In order to identify microorganisms in clinical microbiology laboratories, most used methods are microbiological techniques which are still based on cultivation on different culture media [9]. Despite advances in genomics and proteomics, urine culture method is still the golden standard for the diagnosis of UTIs. Urine samples containing more than 105 CFU/mL of a single microbial species usually indicate clinical relevance. However, there are significant shortcomings to these cultivation-oriented methods.
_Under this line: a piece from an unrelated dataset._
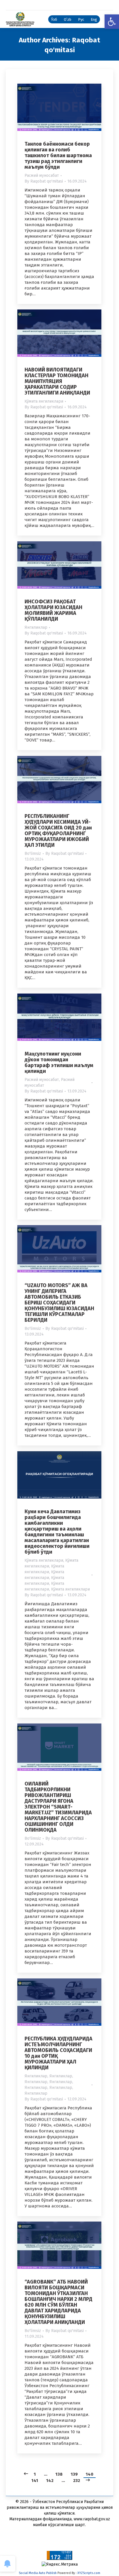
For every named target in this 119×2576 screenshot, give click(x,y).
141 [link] (34, 2480)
The first limitation is the time required for the cultivation of microorganisms and subsequent identification [10]. Standard incubation times range from 12 to 24 h in order to enable reliable detection of the presence of uropathogens [11]. The second limitation is the requirement for fresh urine samples. Some of these limitations may result in overall negative urine cultures in up to 80% of cases, in many microbiology laboratories [12]. Unfortunately, a wide variety of sampling methods and inappropriate specimen transport are major cause of pre-analytical errors [13].
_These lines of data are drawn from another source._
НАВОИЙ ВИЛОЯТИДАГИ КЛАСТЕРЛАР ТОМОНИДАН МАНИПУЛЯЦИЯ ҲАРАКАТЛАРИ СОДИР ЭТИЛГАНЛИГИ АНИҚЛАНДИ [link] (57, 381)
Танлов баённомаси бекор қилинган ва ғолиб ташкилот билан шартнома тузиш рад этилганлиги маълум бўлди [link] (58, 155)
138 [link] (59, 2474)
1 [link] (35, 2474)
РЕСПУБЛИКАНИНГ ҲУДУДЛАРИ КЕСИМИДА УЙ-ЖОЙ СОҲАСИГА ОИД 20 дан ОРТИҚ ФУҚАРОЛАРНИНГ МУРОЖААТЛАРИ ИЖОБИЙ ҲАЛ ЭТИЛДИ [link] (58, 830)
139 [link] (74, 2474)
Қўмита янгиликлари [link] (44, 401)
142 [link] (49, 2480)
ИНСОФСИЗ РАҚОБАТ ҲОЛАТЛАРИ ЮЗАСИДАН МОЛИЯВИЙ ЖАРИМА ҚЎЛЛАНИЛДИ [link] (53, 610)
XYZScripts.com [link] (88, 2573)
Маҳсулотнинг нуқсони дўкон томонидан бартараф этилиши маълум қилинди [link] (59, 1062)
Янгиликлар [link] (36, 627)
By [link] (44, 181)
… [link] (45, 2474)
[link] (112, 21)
Various methods have been used for detection of microorganisms in clinical microbiology [14,15,16]. For fast screening of urine samples, flow cytometry (such as Sysmex analyser) has been used. However, urine flow cytometer is not able to provide bacteria identification [17, 18]. Genomic methods relying on DNA analysis, such as SeptiFast, FilmArray or GeneXpert, are being used, however they are still not approved by the FDA for UTI identification [14]. Usage of real-time PCR methods in the identification of uropathogens has been proven as feasible [19], however it is limited in its scope. Techniques using DNA sequencing regularly show more sensitivity compared to standard urine culture test. For this reason, bacterial identification relying on sequencing of the 16S rRNA genes is becoming a method of choice for detection of uropathogens in urine samples [20, 21].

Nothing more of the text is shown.